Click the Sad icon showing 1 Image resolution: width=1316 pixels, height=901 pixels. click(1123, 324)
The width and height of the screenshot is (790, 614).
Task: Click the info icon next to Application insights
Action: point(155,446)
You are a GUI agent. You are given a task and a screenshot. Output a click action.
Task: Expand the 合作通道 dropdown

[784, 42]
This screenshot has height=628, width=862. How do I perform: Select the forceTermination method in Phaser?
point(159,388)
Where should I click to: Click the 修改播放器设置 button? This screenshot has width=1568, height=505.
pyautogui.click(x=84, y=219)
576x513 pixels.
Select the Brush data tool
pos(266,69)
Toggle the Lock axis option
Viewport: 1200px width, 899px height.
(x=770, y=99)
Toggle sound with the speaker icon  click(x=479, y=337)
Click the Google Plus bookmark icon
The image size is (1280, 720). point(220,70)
::::::::
Copy the lines above word for word, keeping every line in its original order.

Result of the task
Click the Sad icon showing 1 Image resolution: width=1316 pixels, height=901 pixels. click(1123, 324)
The width and height of the screenshot is (790, 614).
Task: Click the info icon next to Application insights
Action: point(155,446)
You are a GUI agent. You are given a task and a screenshot. Output a click action.
Task: Expand the 合作通道 dropdown

[784, 42]
This screenshot has height=628, width=862. How do I perform: Select the forceTermination method in Phaser?
point(159,388)
Where should I click to: Click the 修改播放器设置 button? This screenshot has width=1568, height=505.
pyautogui.click(x=84, y=219)
576x513 pixels.
Select the Brush data tool
pos(266,69)
Toggle the Lock axis option
Viewport: 1200px width, 899px height.
(x=770, y=99)
Toggle sound with the speaker icon  click(x=479, y=337)
Click the Google Plus bookmark icon
The image size is (1280, 720). point(220,70)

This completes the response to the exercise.